From 1918 to 1940, Lithuania and Poland did not maintain good relations, Vilnius being the capital and populated mainly by Polish, Kaunas became the capital of Lithuania during this period, that’s why Kaunas is a big city and rich in history. The Soviets will restore the city of Vilnius, capital of Lithuania, in 1940.
Laisvės Alėja (literally Liberty Boulevard or Liberty Avenue) in Kaunas
A photo of the bullet-riddled wall of the 9th fort in Kaunas.
In June 1941, Nazi Germany launched a surprise attic against the Soviet Union and conquered the Baltic States in a matter of weeks.
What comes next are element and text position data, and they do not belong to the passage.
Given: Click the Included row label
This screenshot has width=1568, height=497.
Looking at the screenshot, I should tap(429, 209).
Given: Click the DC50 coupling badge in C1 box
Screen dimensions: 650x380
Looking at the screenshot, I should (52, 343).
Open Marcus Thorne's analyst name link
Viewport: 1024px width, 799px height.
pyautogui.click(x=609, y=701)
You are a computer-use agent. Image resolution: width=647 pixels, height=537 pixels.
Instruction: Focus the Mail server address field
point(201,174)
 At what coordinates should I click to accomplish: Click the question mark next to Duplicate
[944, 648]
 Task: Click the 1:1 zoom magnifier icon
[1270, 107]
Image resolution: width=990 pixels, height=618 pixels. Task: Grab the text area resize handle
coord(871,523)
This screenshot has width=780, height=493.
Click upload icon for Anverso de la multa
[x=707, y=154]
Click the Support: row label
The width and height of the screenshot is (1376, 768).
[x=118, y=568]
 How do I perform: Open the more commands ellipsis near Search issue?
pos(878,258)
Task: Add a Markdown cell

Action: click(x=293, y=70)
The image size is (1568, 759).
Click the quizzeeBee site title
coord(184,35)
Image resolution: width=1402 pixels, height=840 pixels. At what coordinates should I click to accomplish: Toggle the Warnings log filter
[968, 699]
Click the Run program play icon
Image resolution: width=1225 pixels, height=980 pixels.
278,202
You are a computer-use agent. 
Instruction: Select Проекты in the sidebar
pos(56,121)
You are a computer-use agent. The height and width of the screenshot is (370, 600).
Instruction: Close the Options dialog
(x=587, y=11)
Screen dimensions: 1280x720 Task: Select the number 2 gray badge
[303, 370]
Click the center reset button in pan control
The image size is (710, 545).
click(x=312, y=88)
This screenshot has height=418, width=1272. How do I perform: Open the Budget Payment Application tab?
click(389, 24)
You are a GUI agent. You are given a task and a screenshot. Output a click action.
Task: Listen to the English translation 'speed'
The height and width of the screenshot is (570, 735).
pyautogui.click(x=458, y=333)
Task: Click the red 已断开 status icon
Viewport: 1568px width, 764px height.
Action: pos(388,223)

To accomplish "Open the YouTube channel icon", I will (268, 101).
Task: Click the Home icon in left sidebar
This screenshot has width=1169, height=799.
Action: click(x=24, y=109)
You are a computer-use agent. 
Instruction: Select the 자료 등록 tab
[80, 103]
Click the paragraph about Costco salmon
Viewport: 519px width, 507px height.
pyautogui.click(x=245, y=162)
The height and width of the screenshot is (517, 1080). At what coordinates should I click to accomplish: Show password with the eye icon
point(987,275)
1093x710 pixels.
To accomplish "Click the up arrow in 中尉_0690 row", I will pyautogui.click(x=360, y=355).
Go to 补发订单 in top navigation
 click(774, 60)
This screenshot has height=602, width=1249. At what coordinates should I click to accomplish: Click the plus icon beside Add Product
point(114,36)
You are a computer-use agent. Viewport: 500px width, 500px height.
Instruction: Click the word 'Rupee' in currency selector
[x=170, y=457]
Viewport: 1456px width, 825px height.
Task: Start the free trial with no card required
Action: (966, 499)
In the meanwhile, the Christians of Lithuania welcomed the Nazis as liberators, but the situation turned around and during the 3 years of German occupation, about 200,000 Jews, or almost 95% of the Jewish population of Lithuania, were decimated until 1944.
In 1944, the Soviets and Polish Resistance fighters liberated Vilnius from Nazi occupation. The country becomes Lithuanian Soviet Socialist Republic. During the occupation of the Soviet Union, Lithuanian Jews, citizen and political prisoners were massacred or sent to the gulag in Siberia.
The 600km human chain from Vilnius-Tallinn
The occupation of the Soviet Union lasted until 1990, Lithuania was controlled by the Soviet Union for almost 50 years. On August 23, 1989 roughly two million people from 3 countries Baltics joined hands the Vilnius-Tallinn road in protest against illegal Soviet occupation. On March 11, 1990, Vytautas Landsbergis to declare independence, which was recognized by Russia sometime later.
During the various occupations, Lithuanians followed the Nazis and the Soviets in exterminating the Jewish people following the concept of the Holocaust. In both occupations, between 1939 and 1959, nearly 1,200,000 people (Jews and Lithuanians) died…
Lithuania joined NATO in April 2004, then the European Union on 1 May 2004 and has now been in the eurozone for 5 years.